** Goal **
Write out the lines of the rows below, from the line with "882x427 pixels." through the line with "Select Link an", as a JSON list of strings with one string per line and no blank lines.

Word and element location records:
* begin *

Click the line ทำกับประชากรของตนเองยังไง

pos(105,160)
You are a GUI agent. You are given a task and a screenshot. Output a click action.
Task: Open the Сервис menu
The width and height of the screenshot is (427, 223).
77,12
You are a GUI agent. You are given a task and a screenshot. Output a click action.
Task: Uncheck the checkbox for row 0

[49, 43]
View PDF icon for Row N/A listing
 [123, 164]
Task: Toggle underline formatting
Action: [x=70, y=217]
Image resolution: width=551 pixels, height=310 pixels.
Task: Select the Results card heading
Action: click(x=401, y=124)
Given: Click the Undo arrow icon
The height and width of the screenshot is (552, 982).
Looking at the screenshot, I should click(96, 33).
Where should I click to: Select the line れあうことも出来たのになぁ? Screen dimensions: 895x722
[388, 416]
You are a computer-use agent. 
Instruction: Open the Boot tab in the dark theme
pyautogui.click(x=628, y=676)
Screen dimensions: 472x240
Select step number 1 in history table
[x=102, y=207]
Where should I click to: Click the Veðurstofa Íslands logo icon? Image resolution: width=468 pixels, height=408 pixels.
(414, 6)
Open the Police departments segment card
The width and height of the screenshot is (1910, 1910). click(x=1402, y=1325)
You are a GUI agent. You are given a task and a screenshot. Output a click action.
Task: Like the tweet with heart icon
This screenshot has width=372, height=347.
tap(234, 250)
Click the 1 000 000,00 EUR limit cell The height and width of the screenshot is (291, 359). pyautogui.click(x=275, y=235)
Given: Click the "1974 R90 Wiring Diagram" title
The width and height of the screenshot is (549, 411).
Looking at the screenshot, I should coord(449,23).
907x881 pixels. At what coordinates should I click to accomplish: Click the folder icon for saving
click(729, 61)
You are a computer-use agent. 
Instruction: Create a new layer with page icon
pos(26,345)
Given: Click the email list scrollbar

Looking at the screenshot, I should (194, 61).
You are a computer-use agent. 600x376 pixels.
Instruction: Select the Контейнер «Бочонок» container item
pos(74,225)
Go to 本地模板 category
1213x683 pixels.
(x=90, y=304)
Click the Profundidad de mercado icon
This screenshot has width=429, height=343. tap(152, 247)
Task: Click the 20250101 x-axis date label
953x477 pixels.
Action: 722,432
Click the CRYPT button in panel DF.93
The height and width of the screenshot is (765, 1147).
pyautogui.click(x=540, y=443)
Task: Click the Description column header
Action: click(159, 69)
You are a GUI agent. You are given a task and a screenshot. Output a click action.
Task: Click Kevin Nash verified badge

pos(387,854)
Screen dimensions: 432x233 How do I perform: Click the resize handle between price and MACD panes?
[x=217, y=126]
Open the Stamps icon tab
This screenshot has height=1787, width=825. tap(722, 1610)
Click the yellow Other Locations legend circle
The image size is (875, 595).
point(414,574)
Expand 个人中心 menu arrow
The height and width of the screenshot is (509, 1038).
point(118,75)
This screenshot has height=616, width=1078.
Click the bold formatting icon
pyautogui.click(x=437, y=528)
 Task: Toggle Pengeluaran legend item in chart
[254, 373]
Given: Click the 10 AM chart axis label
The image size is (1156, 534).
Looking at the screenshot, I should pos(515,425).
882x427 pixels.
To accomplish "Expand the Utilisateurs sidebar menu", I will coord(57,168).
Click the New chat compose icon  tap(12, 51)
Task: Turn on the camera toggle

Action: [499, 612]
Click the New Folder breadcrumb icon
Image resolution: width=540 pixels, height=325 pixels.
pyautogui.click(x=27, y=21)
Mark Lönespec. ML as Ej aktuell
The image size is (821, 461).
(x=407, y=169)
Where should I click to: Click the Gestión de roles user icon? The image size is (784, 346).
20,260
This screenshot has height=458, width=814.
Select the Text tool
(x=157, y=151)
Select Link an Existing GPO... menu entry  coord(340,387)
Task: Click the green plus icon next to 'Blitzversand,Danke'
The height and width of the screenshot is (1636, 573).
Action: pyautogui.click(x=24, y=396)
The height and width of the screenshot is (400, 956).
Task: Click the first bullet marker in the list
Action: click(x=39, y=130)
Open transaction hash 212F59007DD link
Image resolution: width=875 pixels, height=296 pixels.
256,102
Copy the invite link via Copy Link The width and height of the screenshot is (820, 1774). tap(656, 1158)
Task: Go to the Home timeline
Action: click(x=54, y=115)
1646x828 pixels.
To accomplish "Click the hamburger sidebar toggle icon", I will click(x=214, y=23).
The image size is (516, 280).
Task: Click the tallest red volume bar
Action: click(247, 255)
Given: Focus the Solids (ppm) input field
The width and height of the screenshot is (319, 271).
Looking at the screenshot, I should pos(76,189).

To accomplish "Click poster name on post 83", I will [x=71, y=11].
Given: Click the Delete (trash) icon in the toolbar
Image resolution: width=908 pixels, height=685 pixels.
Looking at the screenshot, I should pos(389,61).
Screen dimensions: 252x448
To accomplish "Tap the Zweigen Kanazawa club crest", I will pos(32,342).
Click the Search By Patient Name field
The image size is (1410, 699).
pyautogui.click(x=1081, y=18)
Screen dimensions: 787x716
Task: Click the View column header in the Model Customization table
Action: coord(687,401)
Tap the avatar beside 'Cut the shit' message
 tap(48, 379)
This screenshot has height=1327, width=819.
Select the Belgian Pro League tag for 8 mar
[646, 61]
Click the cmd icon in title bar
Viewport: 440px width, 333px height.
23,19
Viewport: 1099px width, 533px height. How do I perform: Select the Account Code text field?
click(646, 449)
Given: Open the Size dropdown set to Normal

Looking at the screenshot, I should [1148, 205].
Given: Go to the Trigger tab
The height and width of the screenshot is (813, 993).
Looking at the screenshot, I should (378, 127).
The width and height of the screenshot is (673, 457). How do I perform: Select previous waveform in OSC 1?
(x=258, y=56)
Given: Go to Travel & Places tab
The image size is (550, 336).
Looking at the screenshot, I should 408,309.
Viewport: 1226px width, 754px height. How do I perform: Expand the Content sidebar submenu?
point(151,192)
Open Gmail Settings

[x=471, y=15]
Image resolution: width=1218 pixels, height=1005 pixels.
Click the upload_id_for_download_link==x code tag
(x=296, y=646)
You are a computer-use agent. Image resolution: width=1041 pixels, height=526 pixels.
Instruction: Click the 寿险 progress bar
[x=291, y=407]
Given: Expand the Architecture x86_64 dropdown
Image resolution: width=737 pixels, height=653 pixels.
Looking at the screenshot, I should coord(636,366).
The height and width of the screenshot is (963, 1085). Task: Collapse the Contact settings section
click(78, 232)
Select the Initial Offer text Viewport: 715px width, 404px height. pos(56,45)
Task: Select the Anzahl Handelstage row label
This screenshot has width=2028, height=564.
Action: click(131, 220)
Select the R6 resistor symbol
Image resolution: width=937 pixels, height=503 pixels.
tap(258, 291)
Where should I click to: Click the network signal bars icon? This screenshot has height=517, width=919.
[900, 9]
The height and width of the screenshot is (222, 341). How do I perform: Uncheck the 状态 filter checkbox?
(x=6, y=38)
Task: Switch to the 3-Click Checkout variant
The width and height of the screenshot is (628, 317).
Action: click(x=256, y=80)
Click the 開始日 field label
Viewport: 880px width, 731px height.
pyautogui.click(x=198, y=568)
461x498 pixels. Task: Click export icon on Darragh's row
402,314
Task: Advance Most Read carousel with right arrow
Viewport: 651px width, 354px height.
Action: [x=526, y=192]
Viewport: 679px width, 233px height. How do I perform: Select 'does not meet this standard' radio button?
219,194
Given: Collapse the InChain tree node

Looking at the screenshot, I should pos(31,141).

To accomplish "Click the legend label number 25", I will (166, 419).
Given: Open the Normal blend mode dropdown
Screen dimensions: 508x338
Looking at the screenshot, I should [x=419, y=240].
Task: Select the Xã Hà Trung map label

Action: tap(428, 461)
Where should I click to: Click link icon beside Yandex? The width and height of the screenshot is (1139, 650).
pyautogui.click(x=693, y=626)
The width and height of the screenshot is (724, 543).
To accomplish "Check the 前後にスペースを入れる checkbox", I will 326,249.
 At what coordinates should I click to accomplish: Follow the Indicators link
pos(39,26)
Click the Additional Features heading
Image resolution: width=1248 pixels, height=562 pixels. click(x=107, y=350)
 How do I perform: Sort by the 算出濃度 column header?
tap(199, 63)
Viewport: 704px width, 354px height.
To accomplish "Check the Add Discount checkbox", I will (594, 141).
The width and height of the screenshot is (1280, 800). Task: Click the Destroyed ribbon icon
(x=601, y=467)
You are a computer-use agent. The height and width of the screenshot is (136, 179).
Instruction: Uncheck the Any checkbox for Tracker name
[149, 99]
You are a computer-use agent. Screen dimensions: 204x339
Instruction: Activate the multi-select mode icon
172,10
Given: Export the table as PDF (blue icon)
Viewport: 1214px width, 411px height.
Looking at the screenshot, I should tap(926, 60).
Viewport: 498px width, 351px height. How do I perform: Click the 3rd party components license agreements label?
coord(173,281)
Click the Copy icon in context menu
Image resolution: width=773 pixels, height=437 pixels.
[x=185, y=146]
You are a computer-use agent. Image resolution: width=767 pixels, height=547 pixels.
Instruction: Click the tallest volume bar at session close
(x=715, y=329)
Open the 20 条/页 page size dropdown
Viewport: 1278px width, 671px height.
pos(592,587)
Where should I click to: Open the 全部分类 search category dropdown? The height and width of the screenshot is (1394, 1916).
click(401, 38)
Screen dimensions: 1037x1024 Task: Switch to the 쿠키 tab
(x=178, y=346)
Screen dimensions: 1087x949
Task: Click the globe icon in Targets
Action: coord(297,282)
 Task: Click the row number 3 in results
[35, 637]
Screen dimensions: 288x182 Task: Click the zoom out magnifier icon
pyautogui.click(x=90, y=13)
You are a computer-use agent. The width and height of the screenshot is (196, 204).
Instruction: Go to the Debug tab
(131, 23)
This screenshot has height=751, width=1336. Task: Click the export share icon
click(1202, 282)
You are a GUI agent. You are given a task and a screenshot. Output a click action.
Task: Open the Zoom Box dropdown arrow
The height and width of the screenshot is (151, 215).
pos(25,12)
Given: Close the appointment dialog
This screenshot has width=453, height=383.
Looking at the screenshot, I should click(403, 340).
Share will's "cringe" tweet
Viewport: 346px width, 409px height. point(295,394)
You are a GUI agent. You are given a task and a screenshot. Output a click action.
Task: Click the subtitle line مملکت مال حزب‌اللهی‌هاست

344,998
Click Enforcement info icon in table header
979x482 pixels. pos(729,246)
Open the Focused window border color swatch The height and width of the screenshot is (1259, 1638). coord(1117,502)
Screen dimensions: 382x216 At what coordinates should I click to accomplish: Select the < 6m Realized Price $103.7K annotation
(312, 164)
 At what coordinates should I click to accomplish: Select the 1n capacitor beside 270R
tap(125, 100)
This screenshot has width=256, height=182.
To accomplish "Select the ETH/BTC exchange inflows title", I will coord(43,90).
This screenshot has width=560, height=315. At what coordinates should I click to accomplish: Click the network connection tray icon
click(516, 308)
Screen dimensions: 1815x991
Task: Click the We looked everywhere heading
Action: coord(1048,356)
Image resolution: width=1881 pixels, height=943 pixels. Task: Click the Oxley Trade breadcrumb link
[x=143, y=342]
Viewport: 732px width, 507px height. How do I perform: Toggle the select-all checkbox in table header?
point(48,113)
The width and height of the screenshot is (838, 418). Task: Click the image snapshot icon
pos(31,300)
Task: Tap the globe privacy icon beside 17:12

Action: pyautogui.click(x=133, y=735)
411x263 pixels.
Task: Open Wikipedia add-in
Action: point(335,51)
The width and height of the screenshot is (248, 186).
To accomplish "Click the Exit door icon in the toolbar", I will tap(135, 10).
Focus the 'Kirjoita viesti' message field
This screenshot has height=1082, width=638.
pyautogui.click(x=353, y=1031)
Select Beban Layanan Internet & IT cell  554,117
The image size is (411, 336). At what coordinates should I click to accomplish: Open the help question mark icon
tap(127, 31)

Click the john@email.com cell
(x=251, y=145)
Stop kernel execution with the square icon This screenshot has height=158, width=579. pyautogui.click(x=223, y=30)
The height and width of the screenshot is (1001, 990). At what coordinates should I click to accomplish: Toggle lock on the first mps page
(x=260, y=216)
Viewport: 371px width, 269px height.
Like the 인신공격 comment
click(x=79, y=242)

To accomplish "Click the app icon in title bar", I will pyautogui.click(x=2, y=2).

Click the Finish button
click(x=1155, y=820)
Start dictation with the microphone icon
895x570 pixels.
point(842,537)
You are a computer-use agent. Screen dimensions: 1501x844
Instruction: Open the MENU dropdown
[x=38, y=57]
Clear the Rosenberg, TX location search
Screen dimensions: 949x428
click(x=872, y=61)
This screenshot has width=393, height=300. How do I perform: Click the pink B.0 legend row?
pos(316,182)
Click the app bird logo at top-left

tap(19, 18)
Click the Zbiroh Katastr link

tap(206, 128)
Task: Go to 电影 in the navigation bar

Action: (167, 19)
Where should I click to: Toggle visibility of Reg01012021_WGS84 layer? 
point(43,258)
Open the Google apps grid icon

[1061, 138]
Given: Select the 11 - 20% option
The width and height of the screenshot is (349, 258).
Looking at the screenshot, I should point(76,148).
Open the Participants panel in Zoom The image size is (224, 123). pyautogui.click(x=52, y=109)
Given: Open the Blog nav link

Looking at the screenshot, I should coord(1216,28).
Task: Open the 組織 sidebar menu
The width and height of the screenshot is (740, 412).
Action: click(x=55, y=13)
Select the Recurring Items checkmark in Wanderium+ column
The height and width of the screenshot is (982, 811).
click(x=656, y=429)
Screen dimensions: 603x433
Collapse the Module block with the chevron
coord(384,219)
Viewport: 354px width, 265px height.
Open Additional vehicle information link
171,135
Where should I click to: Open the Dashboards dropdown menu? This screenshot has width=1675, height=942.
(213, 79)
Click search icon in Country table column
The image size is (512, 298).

* end *

** Written reply **
[
  "882x427 pixels.",
  "To accomplish \"Expand the Utilisateurs sidebar menu\", I will coord(57,168).",
  "Click the New chat compose icon  tap(12, 51)",
  "Task: Turn on the camera toggle",
  "Action: [499, 612]",
  "Click the New Folder breadcrumb icon",
  "Image resolution: width=540 pixels, height=325 pixels.",
  "pyautogui.click(x=27, y=21)",
  "Mark Lönespec. ML as Ej aktuell",
  "The image size is (821, 461).",
  "(x=407, y=169)",
  "Where should I click to: Click the Gestión de roles user icon? The image size is (784, 346).",
  "20,260",
  "This screenshot has height=458, width=814.",
  "Select the Text tool",
  "(x=157, y=151)",
  "Select Link an Existing GPO... menu entry  coord(340,387)"
]